Like many grooming trends currently favoured by preening heterosexual men, it is likely to have some foundation among their gay brothers, but didn’t girls start having brows like this first, centuries ago? Why aren’t they ‘ladybrows’? Or ‘nastybrows’ – as they are truly, utterly horrible and make men who sport them look like they’ve had ten facelifts or are midway through turning into a cat. Well, there’s a really good reason: a shortcut for making something seem immediately undesirable to straight men and the women who get boned by them is to label it ‘gay’. Easy when you know how, and, boy, does the world know how.
David Beckham has been shaping his brows for at least a decade, but it wouldn’t do to call them ‘Becksbrows’ – it’s okay to look like Beckham and he’s the sexual ideal for many of Style’s female readers. No, they must make it clear that these brows are horrible, and thus must be associated with something repugnant, and what better way to hammer home to the ladies and their boyfriends that these brows are unattractive? Why, simply fling the word ‘gay’ in front of them! Instant cringe! It’s so sickeningly transparent and automatic that it’s entirely possible they didn’t realize they were doing it. Oh, hang ON, what is this at the end of the description? There’s more!
The brows are, Style says, “about as hetero as Elton”. Assuming they don’t mean bushy-browed comedian Ben Elton or the flighty vicar from Jane Austen’s Emma, we’re talking about Elton John here. That is how gay these things are. Elton John, with his long-term male lover and civil partnership, is ‘openly gay’, as newspapers are so fond of saying, so the intent is clear here. The brows are awful, not just because they look dreadful, but because they’re not “hetero”. ‘Hetero’ is the ideal, remember; you don’t want men to ‘look gay’ because, well, that would mean what, exactly? Might gay men be interested in them and steal them away? Unlikely if they have a girlfriend; this isn’t TV.

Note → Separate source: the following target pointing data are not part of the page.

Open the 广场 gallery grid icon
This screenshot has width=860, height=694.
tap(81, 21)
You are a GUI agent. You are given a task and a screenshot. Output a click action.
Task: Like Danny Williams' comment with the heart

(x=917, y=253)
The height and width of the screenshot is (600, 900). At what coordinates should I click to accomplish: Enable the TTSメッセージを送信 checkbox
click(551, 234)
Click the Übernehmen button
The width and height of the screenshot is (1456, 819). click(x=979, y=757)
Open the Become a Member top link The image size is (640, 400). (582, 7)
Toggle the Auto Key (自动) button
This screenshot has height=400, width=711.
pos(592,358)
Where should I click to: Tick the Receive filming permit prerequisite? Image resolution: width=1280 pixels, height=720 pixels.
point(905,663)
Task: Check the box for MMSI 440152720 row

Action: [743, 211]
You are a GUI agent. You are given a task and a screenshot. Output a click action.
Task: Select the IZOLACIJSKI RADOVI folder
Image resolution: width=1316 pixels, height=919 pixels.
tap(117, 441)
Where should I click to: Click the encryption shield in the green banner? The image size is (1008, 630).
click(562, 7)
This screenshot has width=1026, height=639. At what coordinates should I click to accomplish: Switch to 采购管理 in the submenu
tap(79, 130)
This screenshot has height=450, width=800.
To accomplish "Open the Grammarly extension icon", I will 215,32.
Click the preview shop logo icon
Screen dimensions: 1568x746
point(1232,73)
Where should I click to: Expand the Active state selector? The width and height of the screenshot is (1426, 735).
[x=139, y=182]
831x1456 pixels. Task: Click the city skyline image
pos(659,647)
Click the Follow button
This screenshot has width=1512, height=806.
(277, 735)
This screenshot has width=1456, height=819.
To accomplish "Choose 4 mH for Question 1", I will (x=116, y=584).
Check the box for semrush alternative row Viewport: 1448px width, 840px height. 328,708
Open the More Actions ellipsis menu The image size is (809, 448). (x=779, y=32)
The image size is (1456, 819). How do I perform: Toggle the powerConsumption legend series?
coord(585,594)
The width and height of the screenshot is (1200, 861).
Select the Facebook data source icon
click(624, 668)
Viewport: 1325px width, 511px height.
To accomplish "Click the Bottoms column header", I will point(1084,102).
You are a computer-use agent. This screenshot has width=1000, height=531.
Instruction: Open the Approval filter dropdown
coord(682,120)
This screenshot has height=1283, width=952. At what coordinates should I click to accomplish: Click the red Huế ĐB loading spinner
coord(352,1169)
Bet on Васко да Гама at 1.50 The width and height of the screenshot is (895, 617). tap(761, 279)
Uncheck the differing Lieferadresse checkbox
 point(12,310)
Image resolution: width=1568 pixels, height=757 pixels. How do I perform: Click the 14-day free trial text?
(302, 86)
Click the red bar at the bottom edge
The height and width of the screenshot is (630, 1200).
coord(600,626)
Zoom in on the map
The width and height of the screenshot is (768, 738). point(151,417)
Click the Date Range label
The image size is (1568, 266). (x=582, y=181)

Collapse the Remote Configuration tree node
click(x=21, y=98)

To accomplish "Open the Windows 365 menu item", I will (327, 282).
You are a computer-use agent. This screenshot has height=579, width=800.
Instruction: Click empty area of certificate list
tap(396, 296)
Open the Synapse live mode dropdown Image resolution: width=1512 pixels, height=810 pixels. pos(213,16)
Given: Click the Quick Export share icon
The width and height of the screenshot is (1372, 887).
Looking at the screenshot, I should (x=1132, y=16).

No, the real message here is that the eyebrows make your man look gay, and looking gay is a negative thing, because people will think he is gay, and people thinking your man is gay is massively bad. Why? A variety of reasons – perhaps mainly that you won’t make other women jealous of you if you’re not lugging round a big hunk of male, masculine, cave-dwelling meat for them to salivate after. Is that what all this is about? Another stake in the heart for ‘the sisterhood’?
So with its throwaway comment about something looking gay, which they no doubt think is harmlessly entertaining, the Style editorial team has inadvertently revealed the monstrous, ugly homophobic heart at its core, which no amount of high heels, ‘lovely things’, perfume and designer wardrobe can fully mask. Good call, ladies; now we know what we’re up against. And we thought girls were supposed to be a gay’s best friend. At least that’s one fewer stereotype for us to agonise over.